**What the exercise asks**: Please report every line of the records below that contains the word "Given", copying each such line in full. Case counts.

**Dataset entries**:
--*--

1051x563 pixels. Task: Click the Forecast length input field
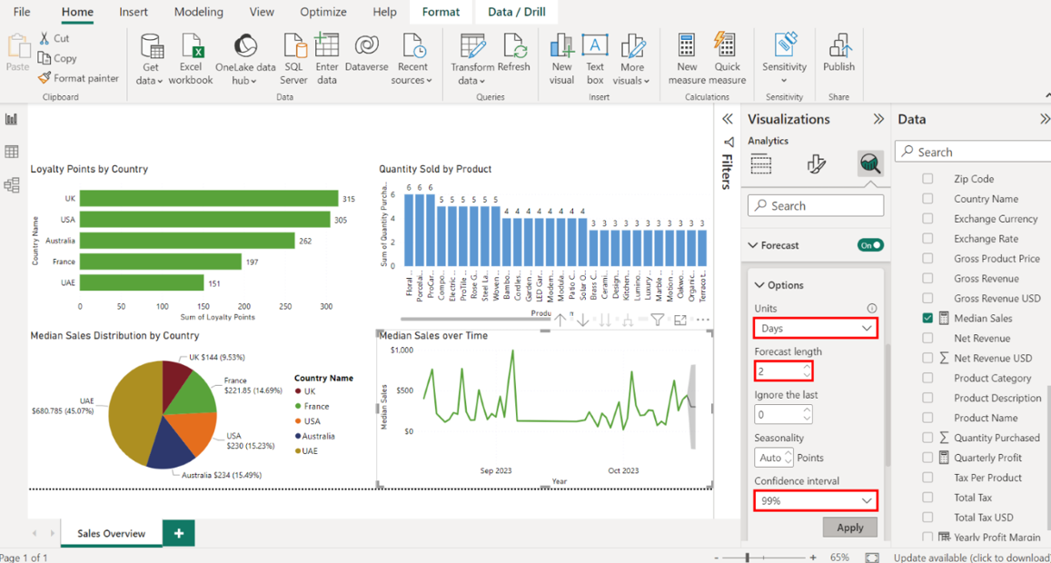click(778, 370)
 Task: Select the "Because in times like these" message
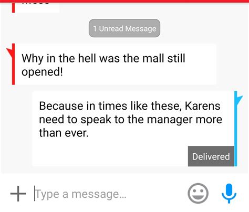(133, 129)
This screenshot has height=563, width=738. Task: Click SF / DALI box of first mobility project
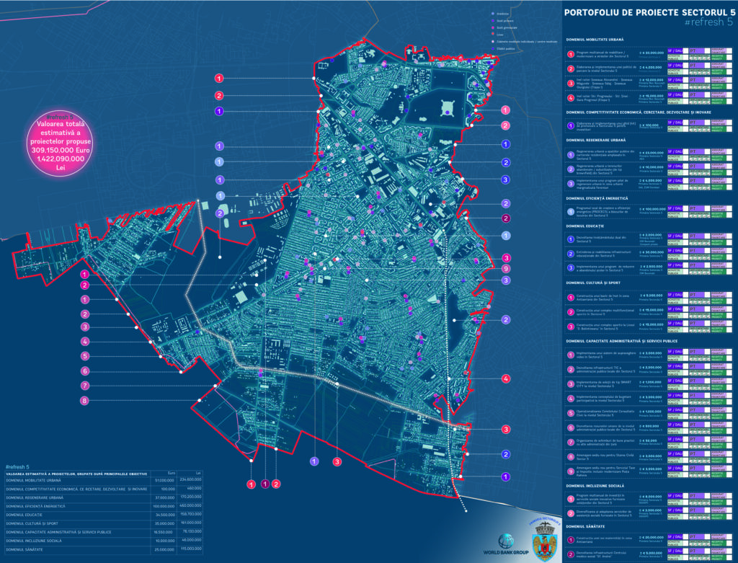(677, 51)
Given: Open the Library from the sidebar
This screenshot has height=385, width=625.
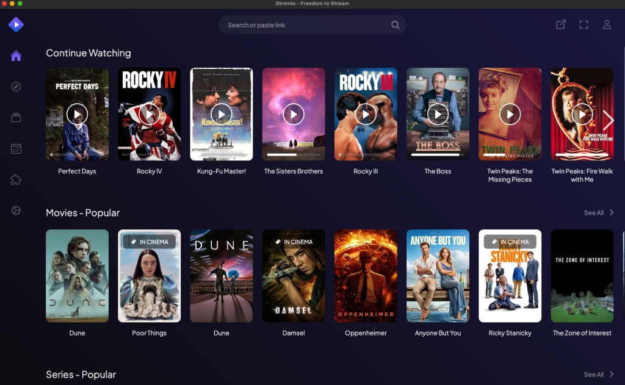Looking at the screenshot, I should pos(15,117).
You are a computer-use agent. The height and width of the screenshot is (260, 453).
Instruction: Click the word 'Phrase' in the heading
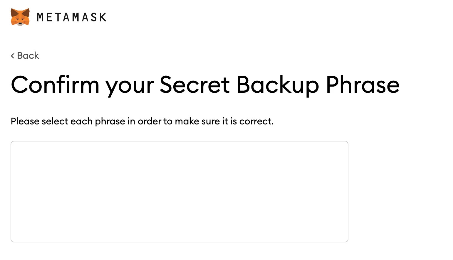(363, 85)
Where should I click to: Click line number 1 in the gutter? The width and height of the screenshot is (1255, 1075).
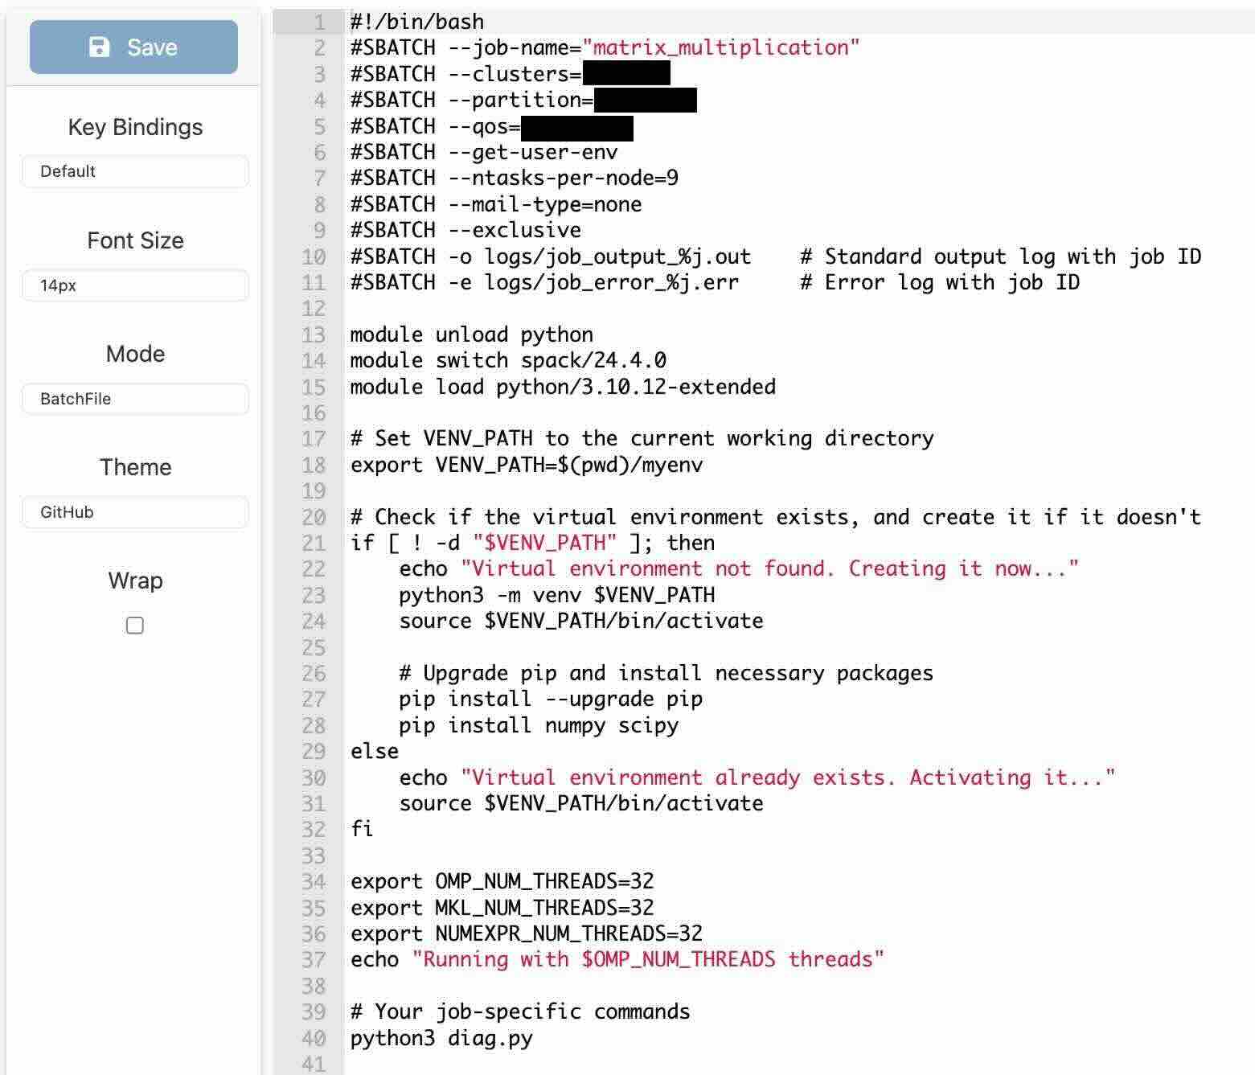click(320, 22)
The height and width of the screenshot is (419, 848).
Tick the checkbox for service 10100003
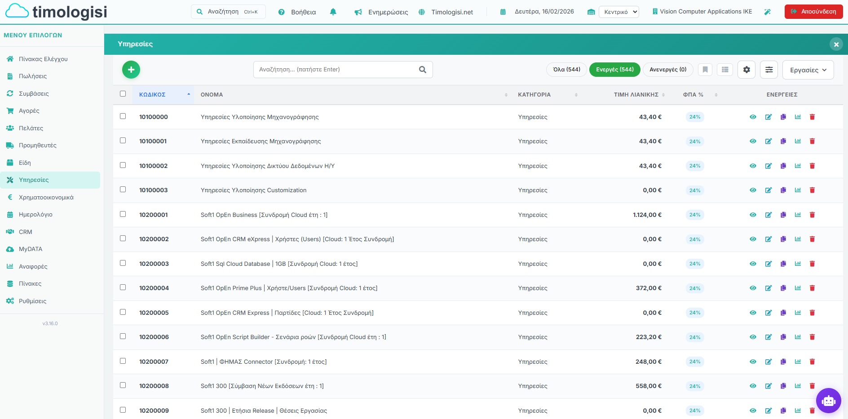point(123,190)
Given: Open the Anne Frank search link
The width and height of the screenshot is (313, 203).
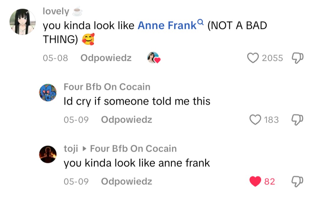Looking at the screenshot, I should [167, 26].
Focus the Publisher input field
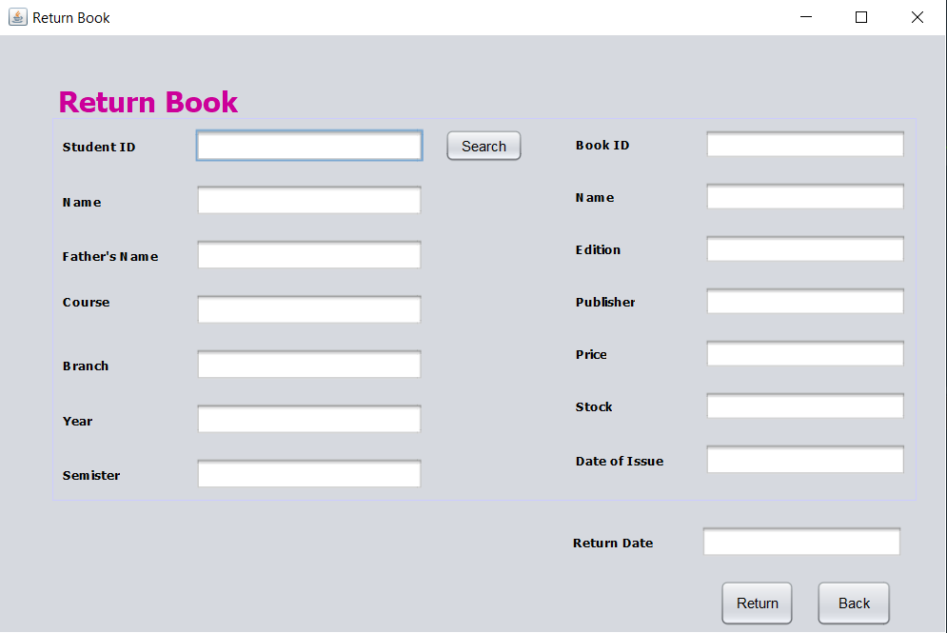Viewport: 947px width, 633px height. [804, 302]
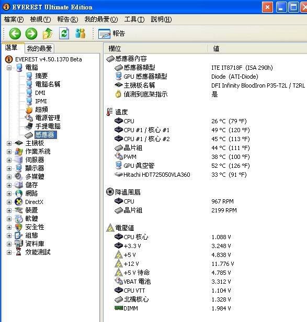Expand the 主機板 tree node
Screen dimensions: 307x322
[x=9, y=143]
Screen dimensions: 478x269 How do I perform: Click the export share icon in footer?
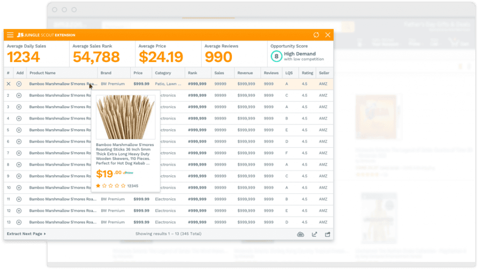click(327, 234)
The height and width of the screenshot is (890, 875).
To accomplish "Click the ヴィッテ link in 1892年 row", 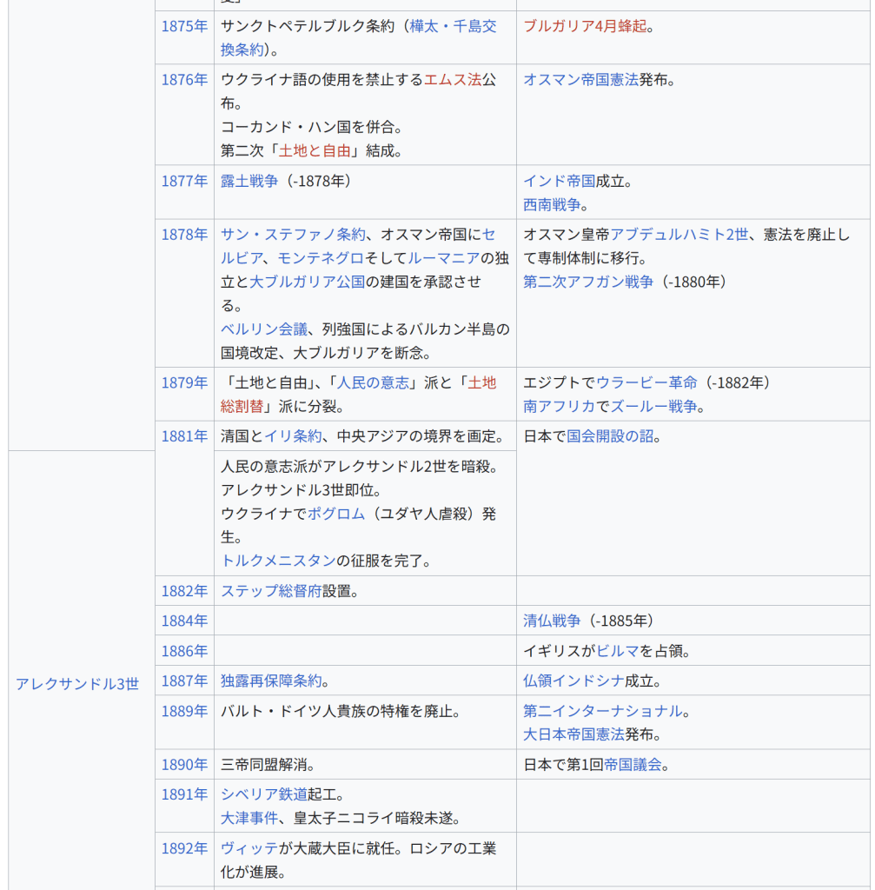I will pyautogui.click(x=249, y=848).
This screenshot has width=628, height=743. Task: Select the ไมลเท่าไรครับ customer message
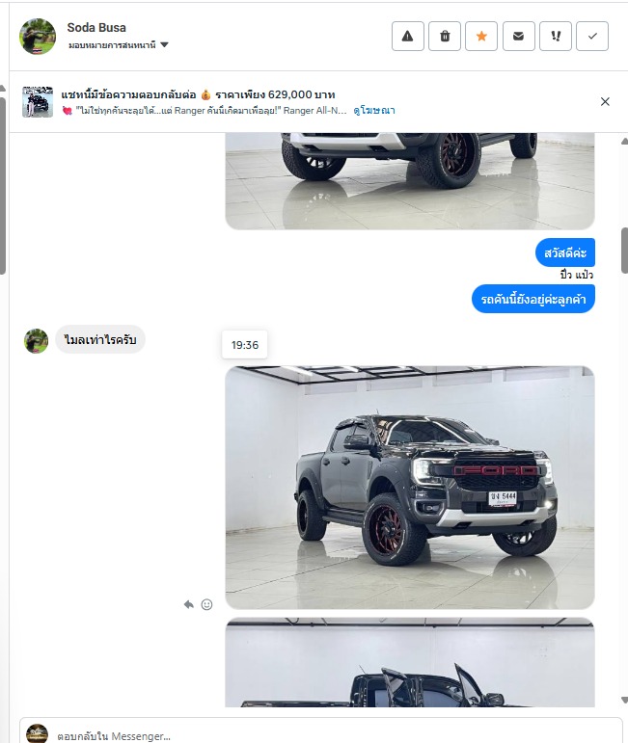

--*--

**Final result**:
Given: Open the Library from the sidebar
Given: Open the Anne Frank search link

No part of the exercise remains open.